If the other man is not in the way.

When the ball is crackling back and forth,

Picking up speed off four stone walls,

Accelerating right at you, exploding away,

In the lightning exchanges of a rally,

Over and over the marker cries
Play!

Meaning the other man is not in your way,

Play!—Play!—Play!—Play!

Meaning the other man is not in your way,

Except when the marker yells
Time!

The ball can do such damage!

George Santayana, what kind of insane is it

If someone has to okay each shot!

And the gasp from the gallery when the marker called
Play!

And immediately Fincke was struck.

Fincke was his name,

Fincke went his game.

He'll never fight in a war,

Not that there'll be a war,

Now that he's lost an eye.

He'd become number one in the world earlier that year,

Crushing the previous number one in a private court near Oxford.

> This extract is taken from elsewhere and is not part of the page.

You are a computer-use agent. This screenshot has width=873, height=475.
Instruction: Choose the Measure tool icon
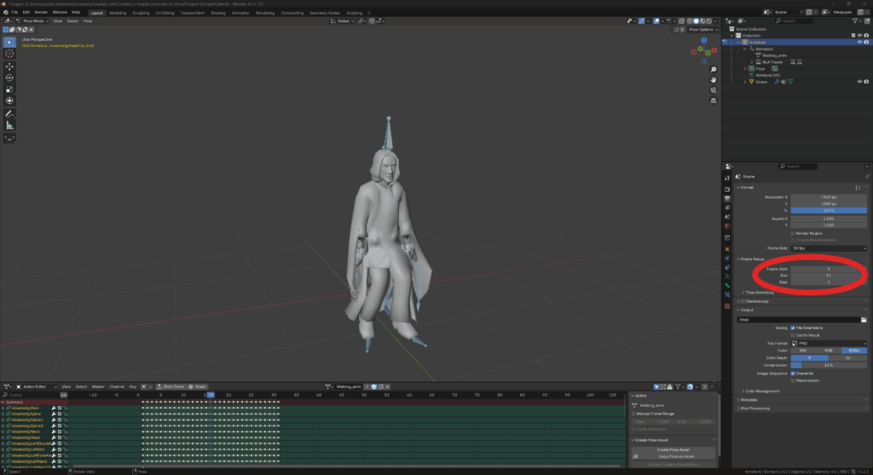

He answered a challenge at Tuxedo Park.

Ten thousand dollars had been put up.

Eight million men will die.

The instinct for self-preservation is real though in young men

It pulls its head in but sticks its neck out.

The enormous gun starts firing at the world,

Fires and recoils, fires and recoils.

Franz Ferdinand and his wife the duchess, the duchess,

Are dead at Sarajevo. It echoes.

Welcome to the Racquet Club, Mr. Princip.

Welcome, everyone, to the Porcellian.

Wise—he would have said simply hardworking, sane. Plain

Human magnificence, ugly as Socrates.

Fat hairy caterpillar eyebrows.

Learned Hand was America's.

My former wife's mother was Hand's daughter, one of three.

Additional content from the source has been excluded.